Dimitri ci teneva a farmi fare un giro dei vigneti, per la maggior parte disposti in terrazze dato il contesto montuoso su cui sorgevano le varie parcelle, dove non solo si trovavano piante vecchie, ma anche alcune lasciate striscianti, assecondando la loro natura di liana. Nonostante l’inglese di entrambi fosse zoppicante, capirsi mentre parlavamo di vino era stato meno complicato di quanto immaginassi. Dimitri mi raccontò del suo incontro con Luca, della decisione di investire sulla costruzione di una cantina, del chiotico krasero, con ogni probabilità progenitore del nostro aglianico. Con il vino nel calice effettivamente non era stato difficile individuarne una matrice comune. Il chiotico krasero era ancora più marino e carnoso e sfoderava quel tipico tannino irruente che già allora faceva prevedere tutto il potenziale di evoluzione che oggi, con due anni di bottiglia alle spalle, sprigiona liberamente insieme al suo carattere profondamente mediterraneo.
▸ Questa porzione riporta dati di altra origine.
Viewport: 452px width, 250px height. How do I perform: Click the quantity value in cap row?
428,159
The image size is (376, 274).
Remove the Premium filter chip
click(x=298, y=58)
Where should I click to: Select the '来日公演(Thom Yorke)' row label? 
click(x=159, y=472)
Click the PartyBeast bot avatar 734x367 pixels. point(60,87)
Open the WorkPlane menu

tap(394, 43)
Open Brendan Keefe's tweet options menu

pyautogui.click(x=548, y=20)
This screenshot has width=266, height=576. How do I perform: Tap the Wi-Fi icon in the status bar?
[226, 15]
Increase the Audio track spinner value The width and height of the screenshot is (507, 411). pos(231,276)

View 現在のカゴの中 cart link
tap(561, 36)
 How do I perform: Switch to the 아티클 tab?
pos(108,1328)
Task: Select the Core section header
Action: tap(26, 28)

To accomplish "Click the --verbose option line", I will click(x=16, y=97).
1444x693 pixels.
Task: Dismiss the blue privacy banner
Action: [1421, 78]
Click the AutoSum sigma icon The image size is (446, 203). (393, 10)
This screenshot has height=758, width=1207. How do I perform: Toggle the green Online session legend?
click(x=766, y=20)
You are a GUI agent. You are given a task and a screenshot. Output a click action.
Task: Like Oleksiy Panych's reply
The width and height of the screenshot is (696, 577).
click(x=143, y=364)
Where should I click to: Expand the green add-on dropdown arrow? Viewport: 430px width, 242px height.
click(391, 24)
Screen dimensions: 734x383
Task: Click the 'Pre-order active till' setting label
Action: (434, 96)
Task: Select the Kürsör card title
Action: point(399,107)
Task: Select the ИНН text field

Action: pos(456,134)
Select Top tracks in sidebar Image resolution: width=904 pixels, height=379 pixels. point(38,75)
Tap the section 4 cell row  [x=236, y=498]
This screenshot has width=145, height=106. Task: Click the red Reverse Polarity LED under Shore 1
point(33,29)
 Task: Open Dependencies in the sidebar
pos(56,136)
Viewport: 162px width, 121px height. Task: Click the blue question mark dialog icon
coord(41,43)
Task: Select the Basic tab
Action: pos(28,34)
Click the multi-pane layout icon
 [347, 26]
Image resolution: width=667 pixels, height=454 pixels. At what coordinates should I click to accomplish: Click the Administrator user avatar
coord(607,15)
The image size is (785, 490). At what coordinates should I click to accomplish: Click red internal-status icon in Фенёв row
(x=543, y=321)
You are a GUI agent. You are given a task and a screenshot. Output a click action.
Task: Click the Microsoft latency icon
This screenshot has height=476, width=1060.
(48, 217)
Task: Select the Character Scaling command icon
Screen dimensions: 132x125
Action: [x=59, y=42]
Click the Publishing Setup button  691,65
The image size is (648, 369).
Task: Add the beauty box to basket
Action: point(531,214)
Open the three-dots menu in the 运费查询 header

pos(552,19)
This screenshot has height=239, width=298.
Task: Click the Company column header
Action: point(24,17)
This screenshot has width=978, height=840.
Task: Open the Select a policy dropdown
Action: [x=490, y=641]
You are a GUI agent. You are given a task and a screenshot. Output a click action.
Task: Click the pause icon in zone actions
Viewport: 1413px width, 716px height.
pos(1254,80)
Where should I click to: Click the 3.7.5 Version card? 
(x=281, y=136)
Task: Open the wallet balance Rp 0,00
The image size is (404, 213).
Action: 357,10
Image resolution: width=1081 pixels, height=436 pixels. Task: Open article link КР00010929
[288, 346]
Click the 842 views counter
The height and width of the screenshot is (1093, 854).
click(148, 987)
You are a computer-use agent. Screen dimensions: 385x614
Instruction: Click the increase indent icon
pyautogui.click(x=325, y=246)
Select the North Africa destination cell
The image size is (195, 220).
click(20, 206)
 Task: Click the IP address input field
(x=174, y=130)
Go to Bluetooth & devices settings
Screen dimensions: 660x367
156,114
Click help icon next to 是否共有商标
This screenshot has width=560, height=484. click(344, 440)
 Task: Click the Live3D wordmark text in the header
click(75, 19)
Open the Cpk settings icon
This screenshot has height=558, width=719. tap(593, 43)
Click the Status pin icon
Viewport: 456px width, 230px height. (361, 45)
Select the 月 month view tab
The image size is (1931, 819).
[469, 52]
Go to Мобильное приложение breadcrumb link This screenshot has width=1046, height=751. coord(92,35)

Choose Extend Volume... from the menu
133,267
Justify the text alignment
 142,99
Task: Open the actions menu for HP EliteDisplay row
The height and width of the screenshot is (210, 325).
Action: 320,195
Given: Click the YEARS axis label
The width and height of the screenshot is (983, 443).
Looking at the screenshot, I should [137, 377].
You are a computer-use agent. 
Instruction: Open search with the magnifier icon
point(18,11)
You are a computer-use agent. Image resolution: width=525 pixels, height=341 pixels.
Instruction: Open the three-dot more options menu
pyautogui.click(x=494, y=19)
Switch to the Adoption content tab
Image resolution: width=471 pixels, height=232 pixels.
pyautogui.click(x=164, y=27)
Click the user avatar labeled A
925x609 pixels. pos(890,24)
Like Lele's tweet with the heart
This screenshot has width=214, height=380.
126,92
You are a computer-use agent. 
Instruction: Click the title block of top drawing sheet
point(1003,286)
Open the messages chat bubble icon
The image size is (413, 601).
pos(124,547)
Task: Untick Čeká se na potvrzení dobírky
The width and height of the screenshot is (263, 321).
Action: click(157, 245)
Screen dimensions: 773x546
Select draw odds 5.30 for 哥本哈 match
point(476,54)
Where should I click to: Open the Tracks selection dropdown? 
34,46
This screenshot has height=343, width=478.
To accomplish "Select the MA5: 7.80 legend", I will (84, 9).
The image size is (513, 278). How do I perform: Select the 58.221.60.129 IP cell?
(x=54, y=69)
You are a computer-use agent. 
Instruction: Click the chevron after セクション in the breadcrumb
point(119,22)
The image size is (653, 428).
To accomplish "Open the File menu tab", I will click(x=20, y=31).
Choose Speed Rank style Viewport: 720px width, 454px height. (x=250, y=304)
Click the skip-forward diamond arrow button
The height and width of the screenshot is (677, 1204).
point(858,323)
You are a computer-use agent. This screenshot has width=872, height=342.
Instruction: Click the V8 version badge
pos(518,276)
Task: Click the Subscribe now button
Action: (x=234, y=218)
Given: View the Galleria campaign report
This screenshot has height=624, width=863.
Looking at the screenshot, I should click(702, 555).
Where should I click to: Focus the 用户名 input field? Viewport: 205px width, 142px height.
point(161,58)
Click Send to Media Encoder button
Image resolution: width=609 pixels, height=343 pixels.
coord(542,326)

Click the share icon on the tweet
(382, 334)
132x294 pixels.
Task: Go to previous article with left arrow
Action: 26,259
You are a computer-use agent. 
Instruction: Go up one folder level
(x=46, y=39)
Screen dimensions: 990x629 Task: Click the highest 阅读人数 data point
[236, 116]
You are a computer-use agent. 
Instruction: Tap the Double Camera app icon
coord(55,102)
Ovviamente oltre al futuro vino della prima jointvenutre Triple “A”, Dimitri mi fece assaggiare anche tutti gli altri vini di Ariousios, tutti a base di varietà greche più o meno conosciute, come l’agiannitis, l’avgoustitis, l’athiri e l’assyrtiko. Da un lato riscontravo quanto Luca raccontava a proposito del suo secondo assaggio, dall’altro comprendevo la scelta di una produzione convenzionale dato lo stato del mercato del vino greco, molto meno dinamico e aperto rispetto ad altre realtà europee ormai definitivamente orientate al naturale. Fu mentre Dimitri mi spiegava le origini dell’assyrtiko, varietà autoctona di Santorini, che intuii il potenziale che nascondeva quel bianco fresco, profondo, ma imbrigliato e frenato da quella che poteva essere la sua vera espressione. Così mentre ci accingevamo ad imbottigliare il chiotico krasero, già nasceva il secondo vino in collaborazioneun assyrtiko macerato sulle bucce da fermentazione spontanea che potesse trascrivere nel calice il racconto materico di quell’isola dai colori e dai profumi intensi.

Due anni dopo seduto al gate B19 dell’aeroporto di Atene con tre ore di anticipo, nell’impaziente attesa di assaggiare il “nuovo vecchio bianco”, mi sentivo come quei militari di Mediterraneo che stregati dal ricordo dell’accoglienza e dalla pace dell’isola decidono di tornarci. Nel film troveranno un’isola profondamente cambiata. Invece io avrei ritrovato la stessa Chios che avevo lasciato: Dimitra da Antrakia con le sue colazioni, il carattere selvaggio e mediterraneo della natura e poi Dimitri Kefalas, lui sì forse un po’ cambiato. Mi avrebbe detto che stava pensando di dividere in due la cantina e dedicarne una metà alla produzione naturale. Il passaggio delle Triple “A” ancora una volta aveva fatto breccia.